This post discusses the factors that affect the quality of Village Telco phone calls, in particular under marginal conditions like heavy mesh load and self-interference. This information was gathered from VOIP over Mesh papers (e.g. [1]) and discussion threads on the Village Telco Google Group in October and November 2009.
Each node in the Village Telco mesh will be a Mesh Potato (MP) or similar device such as a Nanostation 2 with similar processing power and Wifi performance.
In the typical Use Case a Mesh Potato (MP) is mounted on a short mast 1m above a metallic roof of a dwelling in a village or town ship. A secondary use case may see the MP mounted inside the dwelling. Other MPs will be located a few 100m away to form the mesh. The MPs will often have line of site, but are unlikely to have a free Fresnel zone. Signal strengths from adjacent nodes will be relatively high however there will be significant multipath.

[Data listing]
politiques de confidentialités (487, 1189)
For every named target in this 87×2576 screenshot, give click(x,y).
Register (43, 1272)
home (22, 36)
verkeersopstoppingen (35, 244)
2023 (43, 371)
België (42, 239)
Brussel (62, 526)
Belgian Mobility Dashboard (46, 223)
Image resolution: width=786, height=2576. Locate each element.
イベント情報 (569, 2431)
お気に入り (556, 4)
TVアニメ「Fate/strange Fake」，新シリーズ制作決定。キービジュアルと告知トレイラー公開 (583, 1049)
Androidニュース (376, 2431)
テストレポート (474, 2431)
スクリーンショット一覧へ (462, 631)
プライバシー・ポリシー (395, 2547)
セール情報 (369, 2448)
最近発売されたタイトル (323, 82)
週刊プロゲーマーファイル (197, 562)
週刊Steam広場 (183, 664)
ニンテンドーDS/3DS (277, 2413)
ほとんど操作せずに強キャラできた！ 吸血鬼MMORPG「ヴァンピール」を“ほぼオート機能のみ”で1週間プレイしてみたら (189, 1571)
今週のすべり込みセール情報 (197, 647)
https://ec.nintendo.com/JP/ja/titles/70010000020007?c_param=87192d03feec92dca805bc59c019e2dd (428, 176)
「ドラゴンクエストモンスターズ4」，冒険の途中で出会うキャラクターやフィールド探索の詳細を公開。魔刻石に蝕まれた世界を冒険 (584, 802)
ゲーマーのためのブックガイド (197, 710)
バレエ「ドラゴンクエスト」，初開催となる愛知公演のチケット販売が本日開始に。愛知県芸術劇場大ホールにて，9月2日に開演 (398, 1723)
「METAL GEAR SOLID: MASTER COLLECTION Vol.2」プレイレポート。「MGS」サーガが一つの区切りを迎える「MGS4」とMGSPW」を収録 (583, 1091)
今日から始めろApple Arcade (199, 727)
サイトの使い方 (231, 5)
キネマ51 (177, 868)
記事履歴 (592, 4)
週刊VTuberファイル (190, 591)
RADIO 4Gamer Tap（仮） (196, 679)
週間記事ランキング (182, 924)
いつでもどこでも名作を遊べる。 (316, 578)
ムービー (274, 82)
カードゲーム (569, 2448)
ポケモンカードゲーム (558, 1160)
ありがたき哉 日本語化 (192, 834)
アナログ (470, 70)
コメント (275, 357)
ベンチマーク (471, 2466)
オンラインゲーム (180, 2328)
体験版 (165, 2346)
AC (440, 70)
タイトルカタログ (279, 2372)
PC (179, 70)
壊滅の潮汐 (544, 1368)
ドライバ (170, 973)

**Challenges:**
a: From the Village Telco call-quality text, list the radio path and signal conditions it expects between neighboring Mesh Potatoes in the typical use case.
b: Carry on the text about Village Telco call quality from its final sentence.

**Answers given:**
a:
- Often line of sight
- A free Fresnel zone is unlikely
- Relatively high signal strengths from adjacent nodes
- Significant multipath

b:
In this environment:
- Multipath effects will have a similar effect to increasing transmitter power and receiver sensitivity. For example moving the antenna a few cm up and down on the mast may increase or decrease the signal strength several dB due to signal re enforcement and annulment in the multipath environment.
- Antenna directivity could be a useful to remove the effects of directional interference. However by definition a mesh network needs to be able to detect nodes in many directions so at least in the centre of the mesh a roughly omnidirectional pattern is desirable (Note there is strong debate on this point on the mailing list).
- Surprisingly the speech codec and channel bit rate have a fairly small effect on mesh capacity for VOIP traffic. This is because of large overheads in (i) VOIP packet structure and (ii) the 802.11 MAC protocol. This is explained in the next section.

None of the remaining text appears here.